What I Learned (or Didn’t Learn) from Cleckley’s The Mask of Sanity
- Rasmus Rosenberg Larsen
- Aug 21
- 3 min read
Hervey Cleckley’s The Mask of Sanity is often held up as a foundational text in modern psychopathy research. It’s frequently cited with something like reverence—described as groundbreaking, visionary, even definitive. At conferences, I’ve often seen researchers and clinicians nod in agreement that Cleckley’s work remains a touchstone in the field.
It was probably around 2016 that I finally sat down to read the entire thing for myself. It’s a “brick” of a book—almost 500 pages—so I’d been saving it “for the right time.”
However, I didn’t come away inspired, as I’d been promised by people in the field. I came away puzzled—maybe even dumbstruck.
I don’t mean for this to sound arrogant or dismissive of a historic text. But I just couldn’t see what the big deal was.
Cleckley’s book—and his theory of psychopathy—is based on 15 clinical vignettes, patients who had been under his psychiatric care at a clinic in Augusta, Georgia. Cleckley presents these 15 case summaries as prototypical examples of psychopathy.
However, as I was reading, what really struck me was just how normal and non-mysterious these cases actually are (I go through them all in Psychopathy Unmasked). We're not talking about people with histories of extreme violence, or anyone remotely resembling the modern stereotype of the “psychopath” in scholarly literature or popular culture.
Cleckley’s patients are individuals with a wide range of well-understood health and life problems. Some suffer from war-related PTSD and alcoholism. Others struggle with tertiary syphilis and homelessness. Two are women whose “symptoms” appear to consist largely of not conforming to the conservative, Christian values of the segregated South (e.g., one is bisexual, both are divorced).
So as I read The Mask of Sanity, I found myself thinking that any modern reader would likely conclude these cases were less evidence of psychopathy and more examples of people trying to survive under difficult circumstances. And still, that’s not what modern readers were concluding.
It is notable that it is also from these 15 patient cases that Cleckley constructs his popular theory of psychopathy that has inspired a whole generation of researchers. Cleckley’s theory is fascinating, but, as I show in Psychopathy Unmasked, it’s completely unsupported by reliable empirical evidence.
Cleckley theorizes that psychopathy is a condition marked by an absence of emotion, which, he argues, gives rise to peculiar psychological deficits. One of these is an inability to understand moral values. Cleckley famously describes psychopathy as a kind of “moral colorblindness”: a person who knows that murder or theft is considered immoral, but lacks insight into why these acts are wrong—much like a colorblind person who knows the words “deep red” and “salmon pink” but cannot distinguish between them.

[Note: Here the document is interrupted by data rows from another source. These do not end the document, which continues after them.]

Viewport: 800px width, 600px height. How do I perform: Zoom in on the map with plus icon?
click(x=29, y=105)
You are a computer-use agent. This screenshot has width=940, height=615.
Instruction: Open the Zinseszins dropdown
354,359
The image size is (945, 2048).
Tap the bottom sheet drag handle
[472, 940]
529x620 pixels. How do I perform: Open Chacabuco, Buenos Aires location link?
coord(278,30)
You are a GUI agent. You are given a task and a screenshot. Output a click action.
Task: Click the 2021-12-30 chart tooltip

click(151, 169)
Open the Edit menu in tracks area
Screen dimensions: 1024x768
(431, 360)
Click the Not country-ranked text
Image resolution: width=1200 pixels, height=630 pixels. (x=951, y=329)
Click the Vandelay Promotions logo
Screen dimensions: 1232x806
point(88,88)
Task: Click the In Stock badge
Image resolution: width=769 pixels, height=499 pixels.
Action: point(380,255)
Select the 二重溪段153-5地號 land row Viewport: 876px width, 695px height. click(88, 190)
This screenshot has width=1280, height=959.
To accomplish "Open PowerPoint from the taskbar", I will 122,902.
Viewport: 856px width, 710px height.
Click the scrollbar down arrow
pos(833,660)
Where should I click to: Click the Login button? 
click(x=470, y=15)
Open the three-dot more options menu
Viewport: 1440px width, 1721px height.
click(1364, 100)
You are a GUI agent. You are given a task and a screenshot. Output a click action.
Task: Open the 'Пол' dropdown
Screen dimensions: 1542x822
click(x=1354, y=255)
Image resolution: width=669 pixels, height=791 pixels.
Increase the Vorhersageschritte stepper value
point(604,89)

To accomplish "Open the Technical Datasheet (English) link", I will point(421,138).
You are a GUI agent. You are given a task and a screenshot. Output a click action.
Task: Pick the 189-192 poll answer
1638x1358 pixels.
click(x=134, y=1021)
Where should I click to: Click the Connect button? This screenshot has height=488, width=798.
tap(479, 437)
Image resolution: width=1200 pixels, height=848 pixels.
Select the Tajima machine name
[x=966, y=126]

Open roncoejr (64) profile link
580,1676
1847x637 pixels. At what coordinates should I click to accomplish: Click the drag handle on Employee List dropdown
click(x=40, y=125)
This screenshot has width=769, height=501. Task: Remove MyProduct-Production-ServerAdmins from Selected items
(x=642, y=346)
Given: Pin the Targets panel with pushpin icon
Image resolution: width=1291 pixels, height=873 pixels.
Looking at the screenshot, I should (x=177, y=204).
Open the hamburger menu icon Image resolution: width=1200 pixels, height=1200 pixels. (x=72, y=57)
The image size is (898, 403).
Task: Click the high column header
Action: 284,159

This notion has become a cultural trope, appearing in characters like Anton Chigurh in the Coen Brothers’ No Country for Old Men—a cold, emotionless killer wandering the Texas plains, murdering anyone who stands in his way.
Whether morally colorblind people like Anton Chigurh actually existremains an open question. But as I show in Psychopathy Unmasked, empirical studies provide no evidence that individuals diagnosed with psychopathy are morally colorblind.
So, yes—The Mask of Sanity was an entertaining and intellectually stimulating read. But it didn’t offer any deep insights. Quite the opposite: it deepened my skepticism about the diagnosis. Why? Because after finishing the book, I couldn’t understand why so many in the field had found it so persuasive, given how obviously flawed and speculative it was.
In that sense, though, I did learn something important. Cleckley’s book was a key moment for me—not because it provided answers, but because it made me skeptical of the answers we’ve been taught to accept.